WHAT THIS TASK INVOLVES - Within the data that follows, set down exactly the lines from the one containing "Anna in 'City" through the one containing "Aida (4 stars", both ends included.

MATERIAL SUPPLIED -

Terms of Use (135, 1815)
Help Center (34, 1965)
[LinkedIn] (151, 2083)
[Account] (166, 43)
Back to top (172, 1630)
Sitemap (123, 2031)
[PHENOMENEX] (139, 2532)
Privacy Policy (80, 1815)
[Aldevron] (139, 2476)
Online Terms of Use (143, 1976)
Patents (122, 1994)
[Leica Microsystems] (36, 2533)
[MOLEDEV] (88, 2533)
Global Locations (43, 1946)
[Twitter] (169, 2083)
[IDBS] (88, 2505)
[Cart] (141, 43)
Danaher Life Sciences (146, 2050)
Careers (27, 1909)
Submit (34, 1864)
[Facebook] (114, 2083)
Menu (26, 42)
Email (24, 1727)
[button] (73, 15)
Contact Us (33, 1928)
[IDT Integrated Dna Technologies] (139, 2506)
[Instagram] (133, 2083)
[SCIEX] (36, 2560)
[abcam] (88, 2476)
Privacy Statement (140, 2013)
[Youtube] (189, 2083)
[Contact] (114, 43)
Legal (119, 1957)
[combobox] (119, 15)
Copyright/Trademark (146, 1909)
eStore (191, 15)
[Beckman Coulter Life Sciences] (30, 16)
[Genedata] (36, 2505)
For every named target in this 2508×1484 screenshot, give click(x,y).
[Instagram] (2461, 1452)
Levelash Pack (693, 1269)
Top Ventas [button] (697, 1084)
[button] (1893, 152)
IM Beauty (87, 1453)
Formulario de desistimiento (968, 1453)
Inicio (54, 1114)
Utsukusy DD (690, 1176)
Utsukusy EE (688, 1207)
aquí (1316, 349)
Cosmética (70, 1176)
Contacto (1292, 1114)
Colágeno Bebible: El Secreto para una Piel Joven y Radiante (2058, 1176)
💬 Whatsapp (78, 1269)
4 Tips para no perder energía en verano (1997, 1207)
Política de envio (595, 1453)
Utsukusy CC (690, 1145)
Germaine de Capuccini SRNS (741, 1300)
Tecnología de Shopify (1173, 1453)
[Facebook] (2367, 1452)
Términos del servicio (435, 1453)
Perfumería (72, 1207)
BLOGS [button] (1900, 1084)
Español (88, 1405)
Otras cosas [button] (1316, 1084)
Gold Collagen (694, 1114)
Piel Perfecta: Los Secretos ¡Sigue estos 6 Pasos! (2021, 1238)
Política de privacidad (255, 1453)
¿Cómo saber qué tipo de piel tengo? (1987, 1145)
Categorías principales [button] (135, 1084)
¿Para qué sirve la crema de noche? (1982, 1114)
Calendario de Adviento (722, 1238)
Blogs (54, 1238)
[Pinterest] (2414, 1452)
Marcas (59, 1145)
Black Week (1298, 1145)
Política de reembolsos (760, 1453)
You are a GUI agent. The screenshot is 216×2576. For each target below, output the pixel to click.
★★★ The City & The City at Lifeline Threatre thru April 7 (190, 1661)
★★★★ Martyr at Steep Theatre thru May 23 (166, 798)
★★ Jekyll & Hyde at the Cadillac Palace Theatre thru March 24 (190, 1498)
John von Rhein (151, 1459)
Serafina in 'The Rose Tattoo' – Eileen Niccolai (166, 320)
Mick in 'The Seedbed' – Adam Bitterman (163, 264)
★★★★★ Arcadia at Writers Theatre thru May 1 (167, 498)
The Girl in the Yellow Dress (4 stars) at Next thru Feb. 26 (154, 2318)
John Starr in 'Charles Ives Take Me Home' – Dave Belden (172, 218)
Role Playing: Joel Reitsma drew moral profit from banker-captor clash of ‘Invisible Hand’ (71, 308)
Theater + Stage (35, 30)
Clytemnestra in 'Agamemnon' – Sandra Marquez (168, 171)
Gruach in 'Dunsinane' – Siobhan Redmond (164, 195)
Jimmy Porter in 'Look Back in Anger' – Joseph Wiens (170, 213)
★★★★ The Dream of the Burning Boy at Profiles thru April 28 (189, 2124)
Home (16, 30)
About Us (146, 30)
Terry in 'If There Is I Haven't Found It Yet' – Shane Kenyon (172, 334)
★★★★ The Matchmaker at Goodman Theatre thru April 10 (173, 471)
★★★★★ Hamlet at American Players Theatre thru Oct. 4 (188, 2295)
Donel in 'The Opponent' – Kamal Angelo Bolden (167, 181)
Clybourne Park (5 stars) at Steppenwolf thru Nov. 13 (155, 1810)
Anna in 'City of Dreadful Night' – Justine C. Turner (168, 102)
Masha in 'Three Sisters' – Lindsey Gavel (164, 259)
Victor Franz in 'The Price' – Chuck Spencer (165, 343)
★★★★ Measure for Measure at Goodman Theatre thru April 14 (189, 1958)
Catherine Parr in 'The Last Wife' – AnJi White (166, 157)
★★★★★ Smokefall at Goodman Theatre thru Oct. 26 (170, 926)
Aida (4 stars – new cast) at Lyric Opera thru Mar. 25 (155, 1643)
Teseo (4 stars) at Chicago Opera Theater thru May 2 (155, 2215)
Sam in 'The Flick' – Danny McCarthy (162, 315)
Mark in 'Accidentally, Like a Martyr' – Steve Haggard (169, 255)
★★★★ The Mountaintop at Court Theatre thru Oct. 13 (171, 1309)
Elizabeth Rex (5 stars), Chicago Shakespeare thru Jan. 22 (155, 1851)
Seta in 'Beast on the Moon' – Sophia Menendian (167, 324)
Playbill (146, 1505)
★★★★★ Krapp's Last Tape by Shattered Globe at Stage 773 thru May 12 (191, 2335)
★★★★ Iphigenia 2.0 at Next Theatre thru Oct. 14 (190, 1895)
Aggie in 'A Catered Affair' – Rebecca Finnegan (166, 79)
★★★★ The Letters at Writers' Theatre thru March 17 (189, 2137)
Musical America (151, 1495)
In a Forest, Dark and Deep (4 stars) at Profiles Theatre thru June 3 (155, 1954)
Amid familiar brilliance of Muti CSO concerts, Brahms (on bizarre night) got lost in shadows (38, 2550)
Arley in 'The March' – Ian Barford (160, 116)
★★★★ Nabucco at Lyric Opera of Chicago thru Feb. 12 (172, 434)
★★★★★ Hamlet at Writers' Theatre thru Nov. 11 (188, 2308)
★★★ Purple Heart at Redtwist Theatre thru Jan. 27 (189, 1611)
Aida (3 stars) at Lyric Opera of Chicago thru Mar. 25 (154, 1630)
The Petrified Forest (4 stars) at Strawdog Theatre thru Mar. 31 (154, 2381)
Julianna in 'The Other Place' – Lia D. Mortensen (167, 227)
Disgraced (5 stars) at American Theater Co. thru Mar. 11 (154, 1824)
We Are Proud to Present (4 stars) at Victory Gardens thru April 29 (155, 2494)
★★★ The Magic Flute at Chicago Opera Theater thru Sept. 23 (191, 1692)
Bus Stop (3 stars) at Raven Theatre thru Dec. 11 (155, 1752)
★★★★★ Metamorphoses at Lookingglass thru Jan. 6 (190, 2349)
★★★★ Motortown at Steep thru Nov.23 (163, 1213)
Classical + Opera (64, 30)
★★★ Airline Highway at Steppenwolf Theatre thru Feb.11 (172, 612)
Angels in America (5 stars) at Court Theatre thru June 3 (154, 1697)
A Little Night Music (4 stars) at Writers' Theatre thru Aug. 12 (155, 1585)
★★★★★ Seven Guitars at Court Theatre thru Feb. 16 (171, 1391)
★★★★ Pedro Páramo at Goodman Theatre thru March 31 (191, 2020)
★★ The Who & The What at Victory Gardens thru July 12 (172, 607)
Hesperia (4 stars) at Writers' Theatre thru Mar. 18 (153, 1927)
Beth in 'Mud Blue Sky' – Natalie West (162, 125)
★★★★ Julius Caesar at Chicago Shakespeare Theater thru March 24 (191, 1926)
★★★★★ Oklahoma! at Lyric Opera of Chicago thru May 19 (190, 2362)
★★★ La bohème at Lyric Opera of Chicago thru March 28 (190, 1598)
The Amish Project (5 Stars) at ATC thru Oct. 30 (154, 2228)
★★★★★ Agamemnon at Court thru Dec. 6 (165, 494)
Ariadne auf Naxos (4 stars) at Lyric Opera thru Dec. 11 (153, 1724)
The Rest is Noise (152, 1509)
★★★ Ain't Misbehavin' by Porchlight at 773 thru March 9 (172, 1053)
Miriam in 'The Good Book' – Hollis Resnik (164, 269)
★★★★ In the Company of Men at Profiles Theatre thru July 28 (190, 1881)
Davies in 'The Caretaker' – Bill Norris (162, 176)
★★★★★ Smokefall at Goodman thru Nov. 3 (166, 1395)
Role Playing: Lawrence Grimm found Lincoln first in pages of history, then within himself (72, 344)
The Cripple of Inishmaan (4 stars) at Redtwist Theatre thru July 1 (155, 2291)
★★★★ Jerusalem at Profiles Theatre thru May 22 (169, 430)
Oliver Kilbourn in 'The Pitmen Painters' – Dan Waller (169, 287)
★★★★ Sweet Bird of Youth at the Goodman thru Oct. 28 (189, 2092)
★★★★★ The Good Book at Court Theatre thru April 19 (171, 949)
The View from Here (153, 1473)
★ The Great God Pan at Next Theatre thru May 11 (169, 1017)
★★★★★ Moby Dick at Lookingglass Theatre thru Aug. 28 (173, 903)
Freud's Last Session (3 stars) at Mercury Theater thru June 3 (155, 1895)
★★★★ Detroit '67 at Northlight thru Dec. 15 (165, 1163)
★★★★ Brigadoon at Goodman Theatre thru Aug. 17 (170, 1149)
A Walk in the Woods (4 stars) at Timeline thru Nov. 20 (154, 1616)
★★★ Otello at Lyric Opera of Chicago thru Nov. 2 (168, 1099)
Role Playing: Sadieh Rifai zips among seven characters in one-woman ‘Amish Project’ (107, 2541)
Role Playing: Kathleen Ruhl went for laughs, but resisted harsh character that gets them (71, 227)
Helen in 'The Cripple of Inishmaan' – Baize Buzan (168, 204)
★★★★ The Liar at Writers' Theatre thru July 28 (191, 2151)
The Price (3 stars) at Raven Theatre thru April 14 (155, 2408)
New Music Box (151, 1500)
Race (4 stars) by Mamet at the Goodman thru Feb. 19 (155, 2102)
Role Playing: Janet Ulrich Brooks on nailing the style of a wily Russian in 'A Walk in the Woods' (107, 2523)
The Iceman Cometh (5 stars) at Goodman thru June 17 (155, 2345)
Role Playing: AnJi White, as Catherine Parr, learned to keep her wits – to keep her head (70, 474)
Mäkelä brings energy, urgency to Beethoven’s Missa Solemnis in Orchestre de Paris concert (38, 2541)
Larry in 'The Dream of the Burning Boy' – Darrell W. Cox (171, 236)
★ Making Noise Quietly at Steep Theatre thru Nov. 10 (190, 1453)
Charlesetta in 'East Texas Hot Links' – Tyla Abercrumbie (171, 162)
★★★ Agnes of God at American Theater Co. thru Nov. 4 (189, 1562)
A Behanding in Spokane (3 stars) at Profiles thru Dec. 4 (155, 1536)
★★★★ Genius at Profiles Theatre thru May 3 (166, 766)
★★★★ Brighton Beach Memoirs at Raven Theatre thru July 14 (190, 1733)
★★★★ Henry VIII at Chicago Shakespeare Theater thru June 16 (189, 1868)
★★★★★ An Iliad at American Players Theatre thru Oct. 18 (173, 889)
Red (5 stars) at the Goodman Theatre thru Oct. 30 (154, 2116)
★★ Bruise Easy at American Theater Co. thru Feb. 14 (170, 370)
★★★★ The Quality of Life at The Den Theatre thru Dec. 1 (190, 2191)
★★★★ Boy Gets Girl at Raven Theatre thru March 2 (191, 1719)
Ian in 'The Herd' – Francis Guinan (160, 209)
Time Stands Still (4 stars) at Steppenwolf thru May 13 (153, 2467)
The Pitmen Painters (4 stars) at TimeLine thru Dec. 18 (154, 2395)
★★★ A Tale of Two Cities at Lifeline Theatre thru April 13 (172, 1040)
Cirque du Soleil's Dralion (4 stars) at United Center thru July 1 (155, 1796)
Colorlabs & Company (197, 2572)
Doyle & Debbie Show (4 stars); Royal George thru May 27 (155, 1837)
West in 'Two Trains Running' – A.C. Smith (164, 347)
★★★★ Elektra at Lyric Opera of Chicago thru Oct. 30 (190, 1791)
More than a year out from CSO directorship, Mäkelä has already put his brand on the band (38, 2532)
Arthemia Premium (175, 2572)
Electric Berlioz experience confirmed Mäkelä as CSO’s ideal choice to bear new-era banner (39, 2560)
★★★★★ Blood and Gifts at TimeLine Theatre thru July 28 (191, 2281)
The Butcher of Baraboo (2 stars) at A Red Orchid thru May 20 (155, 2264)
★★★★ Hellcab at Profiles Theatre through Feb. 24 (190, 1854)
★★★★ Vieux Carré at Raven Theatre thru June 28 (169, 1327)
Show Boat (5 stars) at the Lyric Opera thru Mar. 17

YOUR RESPONSE -
Anna in 'City of Dreadful Night' – Justine C. Turner (168, 102)
Masha in 'Three Sisters' – Lindsey Gavel (164, 259)
Victor Franz in 'The Price' – Chuck Spencer (165, 343)
★★★★ Measure for Measure at Goodman Theatre thru April 14 (189, 1958)
Catherine Parr in 'The Last Wife' – AnJi White (166, 157)
★★★★★ Smokefall at Goodman Theatre thru Oct. 26 (170, 926)
Aida (4 stars – new cast) at Lyric Opera thru Mar. 25 (155, 1643)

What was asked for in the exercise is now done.